• Record excerpts
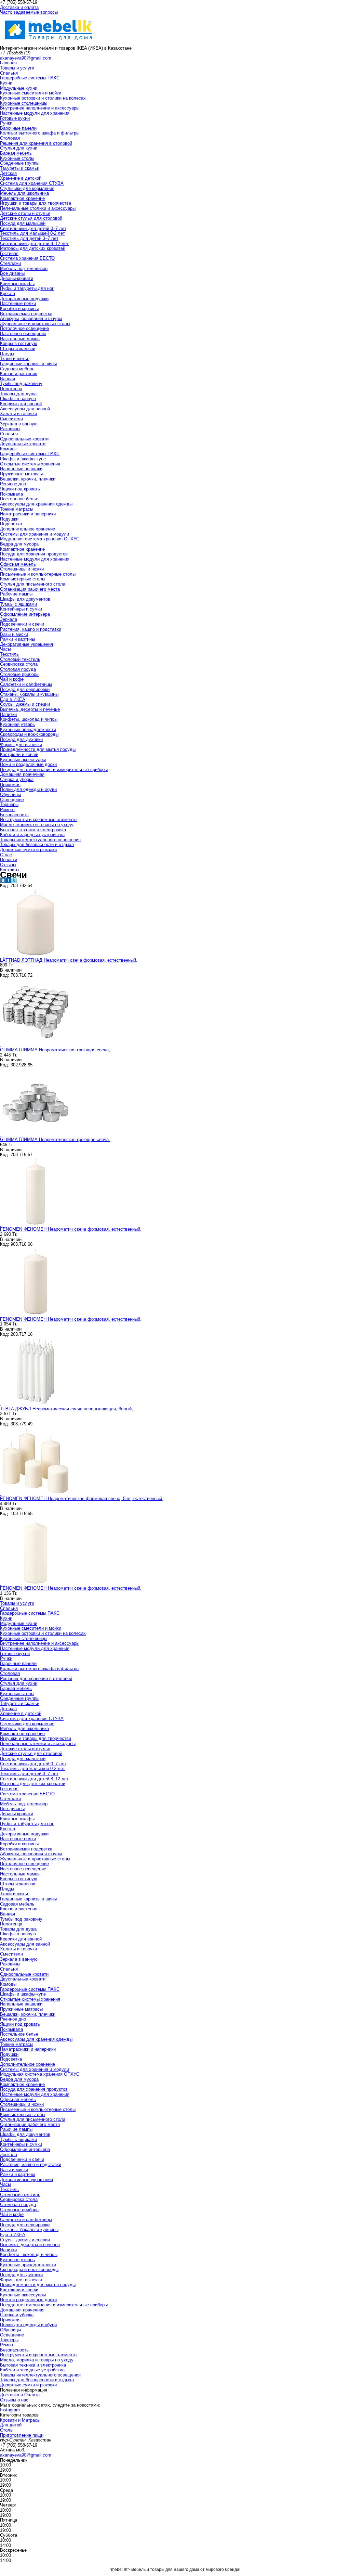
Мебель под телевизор (24, 268)
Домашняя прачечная (22, 774)
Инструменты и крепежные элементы (38, 819)
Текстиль (9, 654)
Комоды (8, 448)
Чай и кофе (12, 679)
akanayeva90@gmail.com (25, 58)
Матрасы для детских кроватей (32, 248)
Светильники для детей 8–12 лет (34, 243)
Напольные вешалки (21, 468)
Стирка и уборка (16, 779)
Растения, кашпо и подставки (30, 629)
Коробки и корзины (19, 308)
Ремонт (7, 809)
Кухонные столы (17, 158)
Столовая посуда (18, 669)
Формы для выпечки (21, 744)
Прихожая (10, 784)
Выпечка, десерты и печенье (30, 709)
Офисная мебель (18, 564)
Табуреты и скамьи (19, 168)
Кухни (6, 83)
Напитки (8, 714)
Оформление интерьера (25, 614)
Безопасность (14, 814)
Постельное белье (19, 498)
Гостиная (9, 253)
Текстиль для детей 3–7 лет (29, 238)
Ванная (7, 378)
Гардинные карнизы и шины (28, 363)
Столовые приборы (19, 674)
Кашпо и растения (18, 373)
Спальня (9, 73)
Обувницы (10, 794)
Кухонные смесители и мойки (30, 92)
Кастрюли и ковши (19, 754)
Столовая (10, 138)
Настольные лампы (20, 338)
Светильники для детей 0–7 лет (33, 228)
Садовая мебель (17, 368)
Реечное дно (13, 483)
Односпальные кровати (24, 438)
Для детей (11, 2424)
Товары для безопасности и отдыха (37, 844)
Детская (8, 173)
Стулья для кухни (18, 148)
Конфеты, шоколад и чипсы (28, 719)
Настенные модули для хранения (34, 113)
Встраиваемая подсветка (26, 313)
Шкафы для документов (25, 599)
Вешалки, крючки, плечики (27, 479)
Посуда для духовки (21, 739)
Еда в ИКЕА (12, 699)
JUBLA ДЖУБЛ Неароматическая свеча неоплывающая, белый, (66, 1408)
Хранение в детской (20, 178)
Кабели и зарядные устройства (32, 834)
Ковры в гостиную (18, 343)
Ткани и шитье (14, 358)
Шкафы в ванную (18, 398)
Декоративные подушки (24, 298)
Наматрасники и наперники (28, 513)
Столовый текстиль (20, 659)
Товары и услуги (17, 68)
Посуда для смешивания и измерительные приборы (54, 769)
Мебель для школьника (24, 193)
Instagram (10, 2409)
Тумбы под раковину (21, 383)
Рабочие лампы (16, 594)
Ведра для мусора (19, 544)
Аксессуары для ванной (25, 408)
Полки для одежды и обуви (28, 789)
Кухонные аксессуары (23, 759)
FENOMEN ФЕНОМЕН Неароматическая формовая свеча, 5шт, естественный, (81, 1498)
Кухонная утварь (17, 724)
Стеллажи (10, 263)
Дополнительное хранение (27, 528)
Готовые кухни (15, 118)
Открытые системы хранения (30, 463)
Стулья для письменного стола (32, 584)
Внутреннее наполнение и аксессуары (39, 108)
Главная (8, 62)
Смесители (11, 418)
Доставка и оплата (19, 7)
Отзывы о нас (14, 2399)
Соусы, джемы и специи (25, 704)
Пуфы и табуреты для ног (27, 288)
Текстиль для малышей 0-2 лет (32, 233)
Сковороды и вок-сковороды (29, 734)
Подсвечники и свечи (22, 624)
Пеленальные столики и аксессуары (38, 208)
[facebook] (8, 881)
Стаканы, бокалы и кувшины (29, 694)
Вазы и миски (14, 634)
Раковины (10, 428)
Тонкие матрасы (16, 509)
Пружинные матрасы (21, 473)
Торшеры (9, 804)
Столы (6, 2430)
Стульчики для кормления (27, 188)
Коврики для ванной (21, 403)
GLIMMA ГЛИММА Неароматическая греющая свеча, (55, 1049)
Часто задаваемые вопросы (29, 12)
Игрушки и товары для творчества (35, 203)
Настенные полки (18, 303)
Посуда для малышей (22, 223)
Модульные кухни (18, 88)
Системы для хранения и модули (34, 534)
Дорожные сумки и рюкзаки (28, 849)
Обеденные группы (19, 163)
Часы (5, 649)
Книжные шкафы (17, 283)
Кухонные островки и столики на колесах (43, 98)
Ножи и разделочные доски (28, 764)
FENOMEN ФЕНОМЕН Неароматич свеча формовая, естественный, (71, 1229)
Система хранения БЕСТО (27, 258)
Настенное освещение (23, 333)
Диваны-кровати (16, 278)
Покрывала (11, 494)
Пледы (7, 353)
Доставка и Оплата (20, 2394)
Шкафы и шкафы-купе (23, 458)
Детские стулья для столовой (31, 218)
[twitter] (14, 881)
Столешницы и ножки (22, 569)
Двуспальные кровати (22, 443)
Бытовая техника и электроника (33, 829)
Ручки (6, 123)
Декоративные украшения (26, 644)
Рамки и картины (17, 639)
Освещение (12, 799)
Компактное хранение (22, 198)
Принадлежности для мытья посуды (38, 749)
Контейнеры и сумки (21, 609)
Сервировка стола (19, 664)
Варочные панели (18, 128)
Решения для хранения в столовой (36, 143)
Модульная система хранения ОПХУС (39, 538)
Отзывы (8, 864)
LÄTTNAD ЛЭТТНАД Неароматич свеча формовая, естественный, (68, 960)
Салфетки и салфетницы (26, 684)
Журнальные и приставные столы (35, 323)
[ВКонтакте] (2, 881)
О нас (6, 854)
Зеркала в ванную (19, 423)
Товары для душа (18, 393)
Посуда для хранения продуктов (34, 553)
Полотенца (11, 388)
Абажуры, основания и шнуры (31, 318)
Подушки (9, 519)
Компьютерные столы (22, 578)
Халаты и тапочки (18, 413)
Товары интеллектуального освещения (40, 839)
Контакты (9, 869)
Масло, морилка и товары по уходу (36, 824)
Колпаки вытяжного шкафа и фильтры (39, 133)
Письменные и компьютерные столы (38, 574)
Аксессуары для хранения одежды (36, 504)
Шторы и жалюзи (17, 348)
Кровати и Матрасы (20, 2420)
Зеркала (8, 619)
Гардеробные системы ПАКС (29, 77)
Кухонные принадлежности (28, 729)
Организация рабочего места (30, 589)
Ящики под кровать (20, 488)
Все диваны (12, 273)
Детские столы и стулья (25, 213)
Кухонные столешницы (23, 103)
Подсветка (11, 523)
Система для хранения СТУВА (32, 183)
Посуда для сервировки (25, 689)
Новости (8, 859)
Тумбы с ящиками (18, 604)
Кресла (7, 293)
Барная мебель (16, 153)
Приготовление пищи (21, 2435)
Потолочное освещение (24, 328)
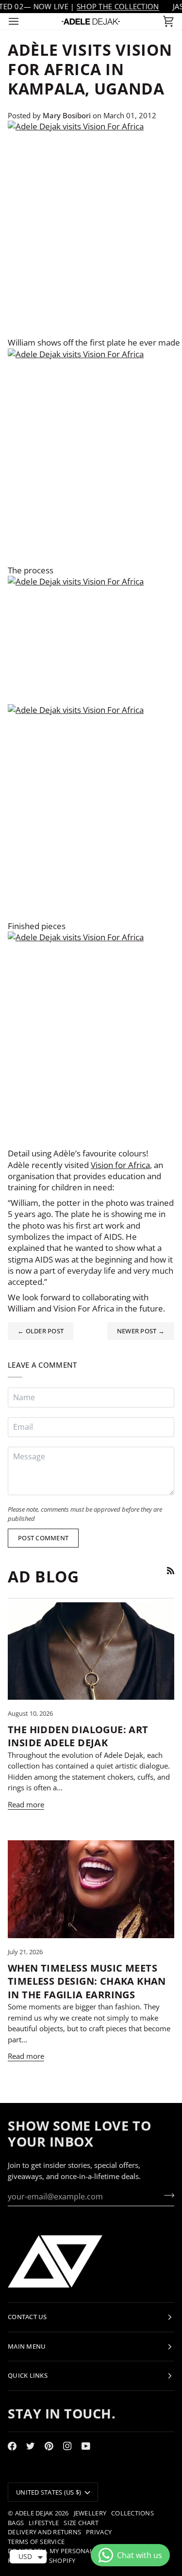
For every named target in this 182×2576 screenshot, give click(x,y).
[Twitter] (30, 2446)
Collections (132, 2513)
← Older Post (40, 1331)
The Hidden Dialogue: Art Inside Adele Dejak (78, 1736)
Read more (26, 1804)
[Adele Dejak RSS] (170, 1570)
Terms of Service (36, 2541)
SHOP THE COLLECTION (118, 6)
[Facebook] (12, 2446)
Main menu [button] (27, 2346)
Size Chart (81, 2522)
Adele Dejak (34, 2513)
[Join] (166, 2195)
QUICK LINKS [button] (28, 2375)
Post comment (43, 1537)
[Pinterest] (49, 2446)
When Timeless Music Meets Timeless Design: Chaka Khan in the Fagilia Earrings (87, 1981)
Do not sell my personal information (74, 2550)
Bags (16, 2522)
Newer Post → (141, 1331)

• Exercise
Since only a count is wanted, give the number of lines in the listing that contain the word "приборы".

• Response to this exercise
2